EXERCISE INSTRUCTIONS —
From the forum thread on embeddings and data retrieval, print the stretch from "looks like it" through "Thank you both!" word for word.

EXERCISE PASSAGE —

+--

#clarification on embeddings and data retrieval

1 messages · Page 1 of 1 (latest)

spring blaze
#

hello community!
I have sort of a dumb confusion and i hope I can clarify this somehow.
i'm using lanchain and opensearch for my project and openai embeddings to embed my data:
`db = OpenSearchVectorSearch.from_documents(
langchain_docs,
embedding=embeddings,
opensearch_url="http://localhost:9200",
index_name="netskope_docs_langchain",

)`

here is where the confusion lies - my understanding is that i can do the embeddings only once so basically i will use the openai api when i do the initial embedding calculation and when i write them to the vector store
the question is - every time i retrieve something from the vector store, do I leverage openai api or it all happens locally ?

thank you!

junior basin
#

looks like it may use OpenAI API if you pass in a text to search into a vector database (see here: https://python.langchain.com/docs/modules/data_connection/vectorstores/integrations/opensearch#similarity_search-using-painless-scripting)

OpenSearch is a scalable, flexible, and extensible open-source software suite for search, analytics, and observability applications licensed under Apache 2.0. OpenSearch is a distributed search and analytics engine based on Apache Lucene.

fresh seal
spring blaze
#

Thank you both!

+--

Stored items:

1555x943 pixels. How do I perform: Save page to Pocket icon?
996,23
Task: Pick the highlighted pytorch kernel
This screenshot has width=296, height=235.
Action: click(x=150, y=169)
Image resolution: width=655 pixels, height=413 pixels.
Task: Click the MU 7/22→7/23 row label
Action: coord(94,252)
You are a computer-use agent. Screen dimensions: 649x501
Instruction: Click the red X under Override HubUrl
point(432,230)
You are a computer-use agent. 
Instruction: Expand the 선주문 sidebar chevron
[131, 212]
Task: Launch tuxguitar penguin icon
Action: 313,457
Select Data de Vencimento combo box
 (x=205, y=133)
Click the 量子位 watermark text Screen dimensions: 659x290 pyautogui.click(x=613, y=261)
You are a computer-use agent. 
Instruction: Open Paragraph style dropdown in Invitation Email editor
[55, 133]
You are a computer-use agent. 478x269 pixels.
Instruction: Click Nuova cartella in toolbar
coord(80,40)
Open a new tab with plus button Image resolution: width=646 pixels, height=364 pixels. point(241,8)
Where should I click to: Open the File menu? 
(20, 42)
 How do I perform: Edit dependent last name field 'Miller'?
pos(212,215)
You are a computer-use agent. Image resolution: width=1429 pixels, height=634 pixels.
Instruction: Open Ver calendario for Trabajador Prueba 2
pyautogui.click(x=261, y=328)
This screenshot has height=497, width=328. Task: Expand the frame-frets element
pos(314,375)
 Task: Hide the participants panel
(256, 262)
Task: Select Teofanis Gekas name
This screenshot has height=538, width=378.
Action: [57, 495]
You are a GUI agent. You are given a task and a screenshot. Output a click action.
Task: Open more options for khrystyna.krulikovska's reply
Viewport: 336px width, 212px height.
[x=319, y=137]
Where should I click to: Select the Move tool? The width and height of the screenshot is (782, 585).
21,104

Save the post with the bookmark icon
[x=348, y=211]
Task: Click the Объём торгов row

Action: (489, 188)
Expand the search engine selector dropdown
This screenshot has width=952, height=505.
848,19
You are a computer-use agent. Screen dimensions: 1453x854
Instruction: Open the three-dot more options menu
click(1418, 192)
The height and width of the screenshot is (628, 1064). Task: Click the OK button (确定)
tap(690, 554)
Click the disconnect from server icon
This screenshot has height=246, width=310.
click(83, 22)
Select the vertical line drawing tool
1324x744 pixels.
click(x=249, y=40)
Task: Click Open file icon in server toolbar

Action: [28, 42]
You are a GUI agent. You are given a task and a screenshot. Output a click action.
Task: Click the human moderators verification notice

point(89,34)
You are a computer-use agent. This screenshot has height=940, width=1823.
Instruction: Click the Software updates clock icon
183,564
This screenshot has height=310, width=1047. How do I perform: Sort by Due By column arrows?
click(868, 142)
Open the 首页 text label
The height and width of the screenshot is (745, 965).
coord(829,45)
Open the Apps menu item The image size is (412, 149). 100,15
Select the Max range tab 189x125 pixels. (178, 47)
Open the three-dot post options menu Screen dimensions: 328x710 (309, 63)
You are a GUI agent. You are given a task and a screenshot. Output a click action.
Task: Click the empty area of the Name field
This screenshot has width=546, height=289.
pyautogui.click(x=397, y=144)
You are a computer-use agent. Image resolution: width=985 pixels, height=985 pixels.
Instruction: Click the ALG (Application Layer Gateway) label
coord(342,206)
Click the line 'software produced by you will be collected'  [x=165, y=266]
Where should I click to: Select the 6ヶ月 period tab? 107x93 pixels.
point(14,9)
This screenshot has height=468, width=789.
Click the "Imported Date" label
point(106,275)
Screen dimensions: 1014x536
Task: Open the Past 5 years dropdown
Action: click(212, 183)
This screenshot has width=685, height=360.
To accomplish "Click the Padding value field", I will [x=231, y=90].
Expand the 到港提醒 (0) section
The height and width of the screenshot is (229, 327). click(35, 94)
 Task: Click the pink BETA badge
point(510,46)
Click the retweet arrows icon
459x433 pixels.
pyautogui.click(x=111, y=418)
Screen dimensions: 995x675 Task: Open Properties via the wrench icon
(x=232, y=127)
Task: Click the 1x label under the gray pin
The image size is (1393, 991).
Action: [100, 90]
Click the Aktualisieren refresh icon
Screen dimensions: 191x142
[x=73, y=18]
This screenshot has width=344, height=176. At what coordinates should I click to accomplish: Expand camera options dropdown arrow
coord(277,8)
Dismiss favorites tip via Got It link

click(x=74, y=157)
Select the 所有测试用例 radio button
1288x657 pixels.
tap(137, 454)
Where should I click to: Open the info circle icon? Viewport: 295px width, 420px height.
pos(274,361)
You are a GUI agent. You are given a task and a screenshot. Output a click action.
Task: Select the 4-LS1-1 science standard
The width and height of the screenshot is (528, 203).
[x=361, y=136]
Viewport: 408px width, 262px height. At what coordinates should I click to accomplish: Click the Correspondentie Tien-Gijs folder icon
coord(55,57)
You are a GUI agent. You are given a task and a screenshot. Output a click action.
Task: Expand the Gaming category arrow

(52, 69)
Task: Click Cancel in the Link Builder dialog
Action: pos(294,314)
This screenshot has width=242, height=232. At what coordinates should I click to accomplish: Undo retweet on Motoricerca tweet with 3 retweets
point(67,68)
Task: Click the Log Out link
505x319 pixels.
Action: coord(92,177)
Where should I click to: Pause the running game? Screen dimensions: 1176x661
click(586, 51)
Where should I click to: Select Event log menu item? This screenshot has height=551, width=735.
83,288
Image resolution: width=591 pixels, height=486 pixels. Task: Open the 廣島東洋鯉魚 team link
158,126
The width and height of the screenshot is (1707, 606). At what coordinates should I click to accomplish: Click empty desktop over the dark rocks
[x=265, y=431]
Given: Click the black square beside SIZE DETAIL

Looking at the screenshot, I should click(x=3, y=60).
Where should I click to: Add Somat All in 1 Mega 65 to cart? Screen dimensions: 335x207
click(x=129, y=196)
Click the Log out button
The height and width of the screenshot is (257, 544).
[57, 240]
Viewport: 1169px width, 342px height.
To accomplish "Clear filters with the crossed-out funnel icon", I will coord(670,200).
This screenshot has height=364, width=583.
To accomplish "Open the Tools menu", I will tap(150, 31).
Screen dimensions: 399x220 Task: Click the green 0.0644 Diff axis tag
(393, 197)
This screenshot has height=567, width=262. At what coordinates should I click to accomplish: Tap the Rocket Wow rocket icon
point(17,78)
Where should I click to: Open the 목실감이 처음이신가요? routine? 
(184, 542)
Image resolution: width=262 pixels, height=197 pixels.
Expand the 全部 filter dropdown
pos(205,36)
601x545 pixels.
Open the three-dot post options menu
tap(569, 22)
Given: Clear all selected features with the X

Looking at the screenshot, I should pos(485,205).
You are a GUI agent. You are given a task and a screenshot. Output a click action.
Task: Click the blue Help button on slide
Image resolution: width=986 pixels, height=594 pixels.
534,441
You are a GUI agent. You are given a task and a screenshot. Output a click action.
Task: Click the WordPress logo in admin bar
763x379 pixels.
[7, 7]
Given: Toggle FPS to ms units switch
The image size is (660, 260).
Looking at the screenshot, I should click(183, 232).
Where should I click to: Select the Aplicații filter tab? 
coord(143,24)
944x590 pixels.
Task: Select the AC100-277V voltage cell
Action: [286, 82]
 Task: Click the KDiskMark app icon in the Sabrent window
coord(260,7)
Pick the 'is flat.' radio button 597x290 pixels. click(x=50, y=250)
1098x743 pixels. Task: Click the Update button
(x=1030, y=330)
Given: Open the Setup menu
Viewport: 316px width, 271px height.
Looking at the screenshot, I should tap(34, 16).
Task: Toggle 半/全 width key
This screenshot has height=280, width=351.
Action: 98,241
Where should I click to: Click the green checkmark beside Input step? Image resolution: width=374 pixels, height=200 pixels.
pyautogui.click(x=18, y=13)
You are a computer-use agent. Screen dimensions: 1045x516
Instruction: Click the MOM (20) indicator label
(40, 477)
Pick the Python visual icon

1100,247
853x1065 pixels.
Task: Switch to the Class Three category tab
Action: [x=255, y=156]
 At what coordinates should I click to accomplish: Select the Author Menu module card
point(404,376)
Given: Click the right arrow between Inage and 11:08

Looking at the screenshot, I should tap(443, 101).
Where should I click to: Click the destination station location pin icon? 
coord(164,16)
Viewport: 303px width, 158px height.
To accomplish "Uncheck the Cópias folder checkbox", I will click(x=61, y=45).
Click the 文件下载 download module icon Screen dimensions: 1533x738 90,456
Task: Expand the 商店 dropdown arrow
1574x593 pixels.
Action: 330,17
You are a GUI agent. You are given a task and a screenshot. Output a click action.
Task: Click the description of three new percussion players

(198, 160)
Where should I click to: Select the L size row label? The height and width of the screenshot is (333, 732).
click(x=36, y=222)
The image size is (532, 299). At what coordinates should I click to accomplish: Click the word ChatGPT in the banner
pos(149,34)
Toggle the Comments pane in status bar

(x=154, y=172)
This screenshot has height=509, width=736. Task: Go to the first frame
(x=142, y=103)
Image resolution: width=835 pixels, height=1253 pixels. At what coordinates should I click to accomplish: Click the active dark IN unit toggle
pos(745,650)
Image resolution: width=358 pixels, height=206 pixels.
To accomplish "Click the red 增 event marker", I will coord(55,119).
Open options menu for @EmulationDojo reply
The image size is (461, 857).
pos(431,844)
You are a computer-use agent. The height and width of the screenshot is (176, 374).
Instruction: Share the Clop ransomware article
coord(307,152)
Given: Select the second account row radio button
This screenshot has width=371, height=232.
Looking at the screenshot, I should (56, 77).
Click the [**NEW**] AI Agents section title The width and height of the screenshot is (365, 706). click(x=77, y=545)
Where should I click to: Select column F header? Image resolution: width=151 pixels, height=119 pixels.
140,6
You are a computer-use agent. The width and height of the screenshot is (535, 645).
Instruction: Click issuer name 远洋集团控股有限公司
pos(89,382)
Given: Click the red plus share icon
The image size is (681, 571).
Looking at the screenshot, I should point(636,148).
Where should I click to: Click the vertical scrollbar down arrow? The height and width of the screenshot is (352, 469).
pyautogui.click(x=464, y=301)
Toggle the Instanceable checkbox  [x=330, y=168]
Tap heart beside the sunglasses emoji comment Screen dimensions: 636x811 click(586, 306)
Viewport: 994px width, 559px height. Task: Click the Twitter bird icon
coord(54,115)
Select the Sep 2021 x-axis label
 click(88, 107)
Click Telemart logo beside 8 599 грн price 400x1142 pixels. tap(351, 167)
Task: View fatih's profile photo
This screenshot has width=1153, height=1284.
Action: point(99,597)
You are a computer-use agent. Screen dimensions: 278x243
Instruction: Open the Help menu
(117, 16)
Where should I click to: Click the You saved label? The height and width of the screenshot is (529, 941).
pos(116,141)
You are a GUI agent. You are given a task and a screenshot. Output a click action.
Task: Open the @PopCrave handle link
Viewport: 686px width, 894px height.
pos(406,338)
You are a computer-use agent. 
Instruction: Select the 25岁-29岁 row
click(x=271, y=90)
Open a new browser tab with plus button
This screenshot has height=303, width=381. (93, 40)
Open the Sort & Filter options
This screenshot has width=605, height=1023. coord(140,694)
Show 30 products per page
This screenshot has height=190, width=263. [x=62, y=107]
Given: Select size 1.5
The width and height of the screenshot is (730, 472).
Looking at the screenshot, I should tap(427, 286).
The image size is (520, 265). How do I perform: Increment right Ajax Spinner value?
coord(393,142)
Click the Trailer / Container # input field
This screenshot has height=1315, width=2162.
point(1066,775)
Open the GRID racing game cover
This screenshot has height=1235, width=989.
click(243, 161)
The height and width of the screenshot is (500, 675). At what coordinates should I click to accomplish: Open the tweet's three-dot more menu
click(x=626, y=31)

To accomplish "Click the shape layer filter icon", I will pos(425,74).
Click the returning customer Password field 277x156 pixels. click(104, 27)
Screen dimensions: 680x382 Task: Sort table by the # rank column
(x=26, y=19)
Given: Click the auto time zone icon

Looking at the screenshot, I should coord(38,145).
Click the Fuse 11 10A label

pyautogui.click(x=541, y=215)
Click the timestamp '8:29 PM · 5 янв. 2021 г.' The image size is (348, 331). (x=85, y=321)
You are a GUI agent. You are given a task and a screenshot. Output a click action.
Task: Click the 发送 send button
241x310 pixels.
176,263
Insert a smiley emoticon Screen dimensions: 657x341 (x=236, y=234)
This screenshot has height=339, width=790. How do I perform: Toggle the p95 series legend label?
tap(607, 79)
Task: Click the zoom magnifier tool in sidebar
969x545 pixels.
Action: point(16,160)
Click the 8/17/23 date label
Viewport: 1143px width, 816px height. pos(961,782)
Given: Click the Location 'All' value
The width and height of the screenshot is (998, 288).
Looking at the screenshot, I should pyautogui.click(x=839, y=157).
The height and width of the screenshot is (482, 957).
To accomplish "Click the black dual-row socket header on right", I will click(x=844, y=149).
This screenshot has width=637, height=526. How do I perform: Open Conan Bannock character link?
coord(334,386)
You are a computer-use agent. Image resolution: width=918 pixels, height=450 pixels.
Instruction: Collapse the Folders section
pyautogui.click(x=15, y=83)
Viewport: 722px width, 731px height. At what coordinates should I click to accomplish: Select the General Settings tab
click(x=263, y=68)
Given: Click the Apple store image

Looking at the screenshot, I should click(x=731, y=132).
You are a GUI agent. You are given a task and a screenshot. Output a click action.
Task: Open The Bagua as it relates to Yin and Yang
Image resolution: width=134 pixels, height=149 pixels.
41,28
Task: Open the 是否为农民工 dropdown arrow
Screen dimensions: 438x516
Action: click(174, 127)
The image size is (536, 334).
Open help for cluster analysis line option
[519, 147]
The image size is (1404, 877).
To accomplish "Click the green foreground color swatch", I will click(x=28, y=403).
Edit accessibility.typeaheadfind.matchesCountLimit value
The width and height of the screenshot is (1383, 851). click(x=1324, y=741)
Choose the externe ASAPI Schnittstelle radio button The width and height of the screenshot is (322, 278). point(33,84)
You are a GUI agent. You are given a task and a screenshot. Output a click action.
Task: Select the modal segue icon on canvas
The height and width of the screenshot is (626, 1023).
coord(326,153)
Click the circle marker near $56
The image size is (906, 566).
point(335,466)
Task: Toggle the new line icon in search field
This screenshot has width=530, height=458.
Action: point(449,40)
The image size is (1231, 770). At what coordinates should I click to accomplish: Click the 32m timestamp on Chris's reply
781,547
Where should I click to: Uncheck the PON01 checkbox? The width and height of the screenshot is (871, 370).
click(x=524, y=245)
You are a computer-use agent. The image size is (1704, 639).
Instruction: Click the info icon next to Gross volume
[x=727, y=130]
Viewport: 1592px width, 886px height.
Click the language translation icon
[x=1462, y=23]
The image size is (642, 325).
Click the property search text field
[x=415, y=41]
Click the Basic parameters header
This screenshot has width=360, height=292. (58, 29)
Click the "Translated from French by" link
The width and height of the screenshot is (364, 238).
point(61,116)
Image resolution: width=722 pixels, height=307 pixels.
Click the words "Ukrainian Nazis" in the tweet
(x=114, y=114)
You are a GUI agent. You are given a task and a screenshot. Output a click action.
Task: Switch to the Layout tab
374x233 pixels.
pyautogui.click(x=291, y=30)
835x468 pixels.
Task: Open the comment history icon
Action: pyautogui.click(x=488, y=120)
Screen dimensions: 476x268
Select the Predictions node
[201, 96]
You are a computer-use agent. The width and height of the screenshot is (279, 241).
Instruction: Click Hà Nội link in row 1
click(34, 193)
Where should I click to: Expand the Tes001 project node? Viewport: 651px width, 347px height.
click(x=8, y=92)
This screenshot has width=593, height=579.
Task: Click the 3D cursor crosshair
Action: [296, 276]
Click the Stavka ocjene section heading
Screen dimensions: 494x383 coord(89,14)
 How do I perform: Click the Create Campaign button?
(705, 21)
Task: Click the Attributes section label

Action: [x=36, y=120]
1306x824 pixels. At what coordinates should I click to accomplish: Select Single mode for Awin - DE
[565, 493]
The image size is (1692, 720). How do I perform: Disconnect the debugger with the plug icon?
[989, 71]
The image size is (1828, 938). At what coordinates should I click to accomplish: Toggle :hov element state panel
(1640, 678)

+--

ANSWER BELOW —
looks like it may use OpenAI API if you pass in a text to search into a vector database (see here: https://python.langchain.com/docs/modules/data_connection/vectorstores/integrations/opensearch#similarity_search-using-painless-scripting)

OpenSearch is a scalable, flexible, and extensible open-source software suite for search, analytics, and observability applications licensed under Apache 2.0. OpenSearch is a distributed search and analytics engine based on Apache Lucene.

fresh seal
spring blaze
#

Thank you both!